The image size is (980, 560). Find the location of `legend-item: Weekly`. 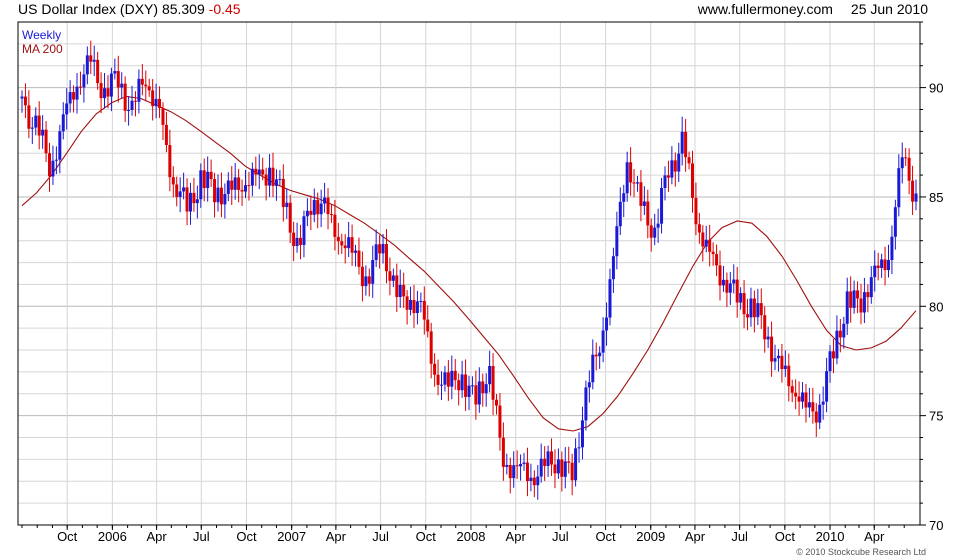

legend-item: Weekly is located at coordinates (42, 35).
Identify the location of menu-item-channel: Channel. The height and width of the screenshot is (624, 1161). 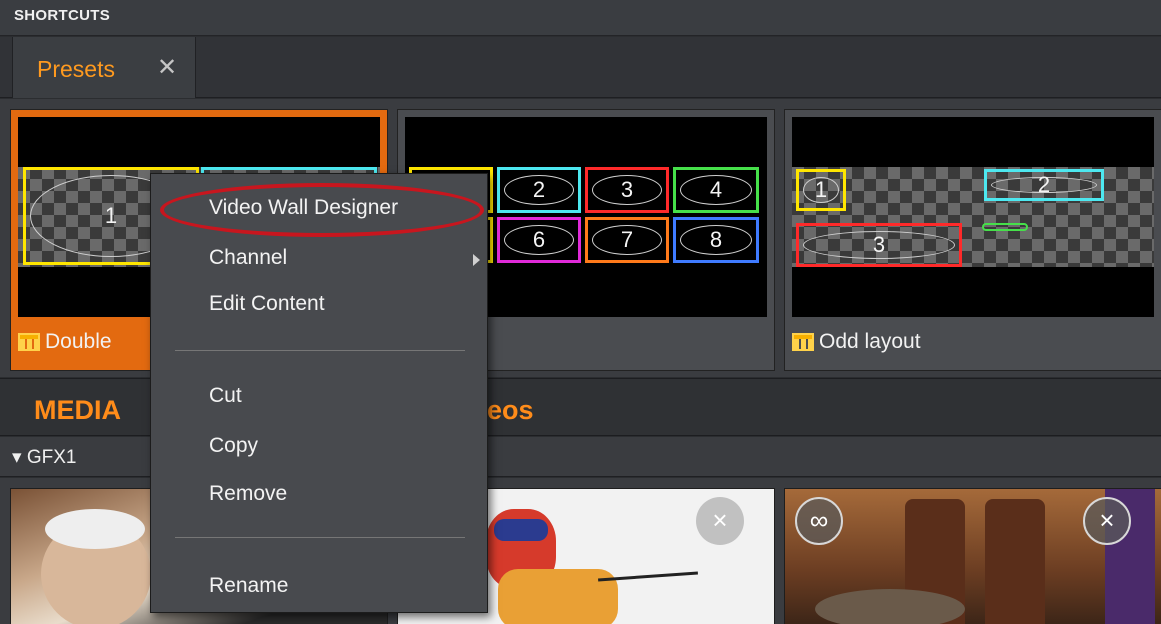
(248, 258).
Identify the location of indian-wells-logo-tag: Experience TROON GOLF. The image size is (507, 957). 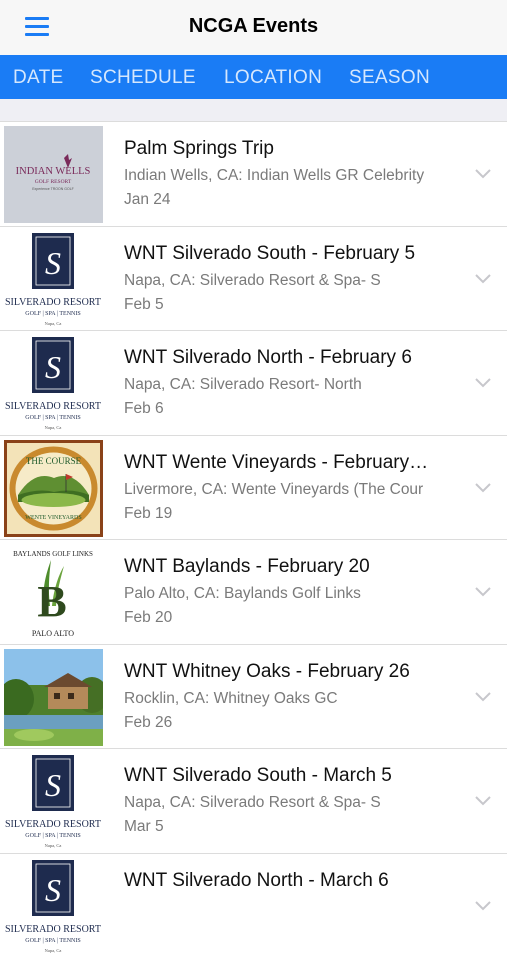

###

Could you reproduce every one of the items above word for word, leaving the pictures out of your output?

* **SOLVED EXERCISE**:
The image size is (980, 560). Find the location of `legend-item: Weekly`. 

legend-item: Weekly is located at coordinates (42, 35).
Identify the location of menu-item-channel: Channel. The height and width of the screenshot is (624, 1161). 
(248, 258).
Identify the location of indian-wells-logo-tag: Experience TROON GOLF. The image size is (507, 957). 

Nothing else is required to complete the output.